— begin Data provided —

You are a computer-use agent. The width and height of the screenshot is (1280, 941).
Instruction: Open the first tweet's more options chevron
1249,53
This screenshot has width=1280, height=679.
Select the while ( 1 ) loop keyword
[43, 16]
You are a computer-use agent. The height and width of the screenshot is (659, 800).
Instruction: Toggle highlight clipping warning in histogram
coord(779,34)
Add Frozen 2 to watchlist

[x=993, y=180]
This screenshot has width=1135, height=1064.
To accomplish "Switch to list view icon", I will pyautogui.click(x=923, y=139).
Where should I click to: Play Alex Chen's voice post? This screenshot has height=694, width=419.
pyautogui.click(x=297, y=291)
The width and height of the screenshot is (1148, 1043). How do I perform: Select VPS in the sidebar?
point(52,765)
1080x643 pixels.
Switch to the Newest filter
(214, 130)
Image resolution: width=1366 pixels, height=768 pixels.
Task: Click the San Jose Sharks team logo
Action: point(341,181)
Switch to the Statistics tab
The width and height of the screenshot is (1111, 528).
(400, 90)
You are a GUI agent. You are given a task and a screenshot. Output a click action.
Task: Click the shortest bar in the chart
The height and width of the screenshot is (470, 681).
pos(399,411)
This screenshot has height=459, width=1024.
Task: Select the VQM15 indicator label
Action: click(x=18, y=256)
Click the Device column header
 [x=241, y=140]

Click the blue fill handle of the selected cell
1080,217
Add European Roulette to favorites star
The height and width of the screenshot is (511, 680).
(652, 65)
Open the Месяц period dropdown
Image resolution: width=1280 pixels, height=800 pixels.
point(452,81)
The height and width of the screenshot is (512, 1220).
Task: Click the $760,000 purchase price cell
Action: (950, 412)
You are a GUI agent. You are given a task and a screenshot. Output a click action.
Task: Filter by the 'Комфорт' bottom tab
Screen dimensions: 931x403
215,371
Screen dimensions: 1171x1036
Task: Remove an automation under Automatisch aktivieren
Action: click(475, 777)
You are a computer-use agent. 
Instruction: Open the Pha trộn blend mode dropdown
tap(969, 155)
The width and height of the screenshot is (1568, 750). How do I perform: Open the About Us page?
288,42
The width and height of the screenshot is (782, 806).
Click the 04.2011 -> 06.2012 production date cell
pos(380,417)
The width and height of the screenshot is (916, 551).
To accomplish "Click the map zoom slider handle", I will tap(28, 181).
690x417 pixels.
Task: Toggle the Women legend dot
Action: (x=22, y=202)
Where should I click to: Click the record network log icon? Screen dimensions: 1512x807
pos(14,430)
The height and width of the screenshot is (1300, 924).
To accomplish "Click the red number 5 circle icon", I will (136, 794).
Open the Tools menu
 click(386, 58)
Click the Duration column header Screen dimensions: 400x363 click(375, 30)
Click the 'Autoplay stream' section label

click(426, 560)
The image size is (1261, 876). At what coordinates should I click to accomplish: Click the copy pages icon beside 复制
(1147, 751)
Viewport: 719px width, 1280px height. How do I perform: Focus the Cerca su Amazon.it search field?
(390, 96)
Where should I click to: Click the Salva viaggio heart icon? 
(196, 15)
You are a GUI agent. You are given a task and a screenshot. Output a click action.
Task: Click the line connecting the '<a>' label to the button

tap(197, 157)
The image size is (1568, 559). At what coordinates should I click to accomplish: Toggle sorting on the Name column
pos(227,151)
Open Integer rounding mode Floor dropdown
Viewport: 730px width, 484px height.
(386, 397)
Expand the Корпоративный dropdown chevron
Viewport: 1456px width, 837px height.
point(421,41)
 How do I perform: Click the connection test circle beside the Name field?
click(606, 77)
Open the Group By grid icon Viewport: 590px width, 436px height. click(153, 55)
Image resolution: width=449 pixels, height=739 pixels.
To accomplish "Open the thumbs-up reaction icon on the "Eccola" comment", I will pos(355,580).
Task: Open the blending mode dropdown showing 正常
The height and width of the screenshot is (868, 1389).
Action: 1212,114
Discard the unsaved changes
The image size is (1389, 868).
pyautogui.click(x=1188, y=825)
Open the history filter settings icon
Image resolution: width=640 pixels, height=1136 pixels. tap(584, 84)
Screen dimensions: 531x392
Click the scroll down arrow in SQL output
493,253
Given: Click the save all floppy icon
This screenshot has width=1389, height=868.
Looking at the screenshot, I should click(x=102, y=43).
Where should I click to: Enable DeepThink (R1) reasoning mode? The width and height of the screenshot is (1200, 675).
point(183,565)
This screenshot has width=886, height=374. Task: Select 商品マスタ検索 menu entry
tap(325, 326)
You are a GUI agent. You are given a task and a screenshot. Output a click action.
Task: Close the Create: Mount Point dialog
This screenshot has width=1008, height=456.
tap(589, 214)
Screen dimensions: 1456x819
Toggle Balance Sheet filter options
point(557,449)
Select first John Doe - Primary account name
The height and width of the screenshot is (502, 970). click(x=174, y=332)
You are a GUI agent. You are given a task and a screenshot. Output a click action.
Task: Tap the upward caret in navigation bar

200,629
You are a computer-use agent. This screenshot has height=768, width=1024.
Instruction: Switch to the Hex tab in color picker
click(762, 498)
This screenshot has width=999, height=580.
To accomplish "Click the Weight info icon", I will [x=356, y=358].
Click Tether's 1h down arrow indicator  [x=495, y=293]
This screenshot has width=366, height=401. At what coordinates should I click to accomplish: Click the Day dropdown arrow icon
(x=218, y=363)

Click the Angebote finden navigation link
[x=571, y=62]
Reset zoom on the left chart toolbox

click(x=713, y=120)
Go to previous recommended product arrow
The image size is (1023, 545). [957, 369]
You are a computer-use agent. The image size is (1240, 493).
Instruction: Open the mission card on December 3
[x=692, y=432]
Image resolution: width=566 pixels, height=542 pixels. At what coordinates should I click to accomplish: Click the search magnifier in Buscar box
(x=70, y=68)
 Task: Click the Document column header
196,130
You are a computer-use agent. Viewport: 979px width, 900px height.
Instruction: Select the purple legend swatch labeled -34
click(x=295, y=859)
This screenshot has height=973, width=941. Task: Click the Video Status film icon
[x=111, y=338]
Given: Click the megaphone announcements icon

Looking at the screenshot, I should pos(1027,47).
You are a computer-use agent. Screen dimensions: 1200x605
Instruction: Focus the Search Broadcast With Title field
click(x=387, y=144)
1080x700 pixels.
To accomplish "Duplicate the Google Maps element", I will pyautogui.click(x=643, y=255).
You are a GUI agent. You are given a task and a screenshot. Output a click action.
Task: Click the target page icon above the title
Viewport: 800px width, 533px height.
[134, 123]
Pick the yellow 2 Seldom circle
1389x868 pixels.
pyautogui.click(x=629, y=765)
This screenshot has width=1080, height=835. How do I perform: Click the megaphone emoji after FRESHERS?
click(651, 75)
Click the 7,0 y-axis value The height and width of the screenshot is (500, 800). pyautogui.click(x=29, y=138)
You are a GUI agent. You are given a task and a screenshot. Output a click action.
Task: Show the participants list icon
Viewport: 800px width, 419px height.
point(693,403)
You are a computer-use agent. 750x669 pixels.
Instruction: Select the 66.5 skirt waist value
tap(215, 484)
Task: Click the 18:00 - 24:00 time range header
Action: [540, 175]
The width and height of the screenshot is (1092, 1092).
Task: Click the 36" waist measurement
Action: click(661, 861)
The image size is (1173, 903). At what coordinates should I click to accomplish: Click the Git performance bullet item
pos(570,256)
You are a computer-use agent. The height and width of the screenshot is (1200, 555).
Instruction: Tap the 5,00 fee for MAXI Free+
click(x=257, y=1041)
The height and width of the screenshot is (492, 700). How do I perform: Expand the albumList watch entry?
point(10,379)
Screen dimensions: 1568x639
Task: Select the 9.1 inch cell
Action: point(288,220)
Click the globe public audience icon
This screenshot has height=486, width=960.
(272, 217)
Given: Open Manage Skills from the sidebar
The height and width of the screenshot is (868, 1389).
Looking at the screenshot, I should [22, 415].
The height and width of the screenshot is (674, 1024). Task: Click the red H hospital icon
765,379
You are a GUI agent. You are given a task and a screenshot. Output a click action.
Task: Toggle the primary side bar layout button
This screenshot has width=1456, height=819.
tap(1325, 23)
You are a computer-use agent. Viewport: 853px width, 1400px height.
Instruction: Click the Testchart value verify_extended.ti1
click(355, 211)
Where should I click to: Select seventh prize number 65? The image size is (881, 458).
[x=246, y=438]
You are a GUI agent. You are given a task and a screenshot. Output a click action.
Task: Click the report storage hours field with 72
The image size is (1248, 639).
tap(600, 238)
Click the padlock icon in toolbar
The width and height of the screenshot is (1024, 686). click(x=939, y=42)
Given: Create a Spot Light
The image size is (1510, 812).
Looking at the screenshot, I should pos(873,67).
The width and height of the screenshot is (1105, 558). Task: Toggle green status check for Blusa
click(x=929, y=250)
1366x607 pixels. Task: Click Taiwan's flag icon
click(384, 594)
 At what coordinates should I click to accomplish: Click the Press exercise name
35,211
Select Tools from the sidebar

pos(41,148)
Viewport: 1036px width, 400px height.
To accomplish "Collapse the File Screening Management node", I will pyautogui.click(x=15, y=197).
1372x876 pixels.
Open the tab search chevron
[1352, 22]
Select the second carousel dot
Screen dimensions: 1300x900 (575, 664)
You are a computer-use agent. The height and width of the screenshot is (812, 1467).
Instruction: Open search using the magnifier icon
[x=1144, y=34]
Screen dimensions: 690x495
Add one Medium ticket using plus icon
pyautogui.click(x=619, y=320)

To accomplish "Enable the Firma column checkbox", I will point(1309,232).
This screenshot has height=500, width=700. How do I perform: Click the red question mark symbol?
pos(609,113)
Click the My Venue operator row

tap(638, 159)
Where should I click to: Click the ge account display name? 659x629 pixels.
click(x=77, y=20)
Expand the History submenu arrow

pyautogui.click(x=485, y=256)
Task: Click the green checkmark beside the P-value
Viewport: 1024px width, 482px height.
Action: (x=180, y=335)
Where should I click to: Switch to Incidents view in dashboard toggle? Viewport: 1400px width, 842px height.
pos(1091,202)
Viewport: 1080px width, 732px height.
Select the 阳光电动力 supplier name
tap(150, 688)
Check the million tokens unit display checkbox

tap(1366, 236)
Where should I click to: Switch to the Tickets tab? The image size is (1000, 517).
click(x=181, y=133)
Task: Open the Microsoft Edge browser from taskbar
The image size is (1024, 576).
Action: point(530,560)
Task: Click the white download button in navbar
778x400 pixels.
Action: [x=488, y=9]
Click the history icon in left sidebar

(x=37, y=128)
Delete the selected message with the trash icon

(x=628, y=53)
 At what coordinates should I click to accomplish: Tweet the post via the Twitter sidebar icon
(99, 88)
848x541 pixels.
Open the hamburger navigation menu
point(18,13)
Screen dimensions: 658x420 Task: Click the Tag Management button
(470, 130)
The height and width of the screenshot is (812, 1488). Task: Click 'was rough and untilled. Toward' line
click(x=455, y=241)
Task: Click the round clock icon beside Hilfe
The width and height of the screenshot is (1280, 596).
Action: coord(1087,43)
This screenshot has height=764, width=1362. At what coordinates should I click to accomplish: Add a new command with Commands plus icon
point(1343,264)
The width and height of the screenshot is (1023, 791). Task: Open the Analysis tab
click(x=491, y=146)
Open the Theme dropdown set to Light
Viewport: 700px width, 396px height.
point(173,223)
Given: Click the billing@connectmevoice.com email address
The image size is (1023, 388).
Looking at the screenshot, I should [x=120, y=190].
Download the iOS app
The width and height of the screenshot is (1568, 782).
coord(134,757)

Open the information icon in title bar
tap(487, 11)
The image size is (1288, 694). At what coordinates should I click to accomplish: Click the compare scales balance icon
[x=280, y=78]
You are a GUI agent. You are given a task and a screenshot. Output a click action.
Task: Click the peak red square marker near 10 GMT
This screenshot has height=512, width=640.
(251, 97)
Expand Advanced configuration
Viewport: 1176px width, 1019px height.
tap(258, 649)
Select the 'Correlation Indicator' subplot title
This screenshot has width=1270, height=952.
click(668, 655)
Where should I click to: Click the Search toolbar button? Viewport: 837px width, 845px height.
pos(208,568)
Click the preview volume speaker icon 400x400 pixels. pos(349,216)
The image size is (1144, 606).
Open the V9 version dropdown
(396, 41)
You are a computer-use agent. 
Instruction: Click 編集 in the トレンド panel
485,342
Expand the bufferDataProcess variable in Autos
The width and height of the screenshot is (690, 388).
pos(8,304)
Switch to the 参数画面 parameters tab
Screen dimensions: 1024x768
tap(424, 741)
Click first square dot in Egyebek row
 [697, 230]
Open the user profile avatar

— end Data provided —

* **Description of the task**
Copy out the data word for word, from the line containing "The width and height of the screenshot is (782, 806)." through the line containing "(1147, 751)", with both of those lines included.

* **Reply to the task**
The width and height of the screenshot is (782, 806).
Click the 04.2011 -> 06.2012 production date cell
pos(380,417)
The width and height of the screenshot is (916, 551).
To accomplish "Click the map zoom slider handle", I will tap(28, 181).
690x417 pixels.
Task: Toggle the Women legend dot
Action: (x=22, y=202)
Where should I click to: Click the record network log icon? Screen dimensions: 1512x807
pos(14,430)
The height and width of the screenshot is (1300, 924).
To accomplish "Click the red number 5 circle icon", I will (136, 794).
Open the Tools menu
 click(386, 58)
Click the Duration column header Screen dimensions: 400x363 click(375, 30)
Click the 'Autoplay stream' section label

click(426, 560)
The image size is (1261, 876). At what coordinates should I click to accomplish: Click the copy pages icon beside 复制
(1147, 751)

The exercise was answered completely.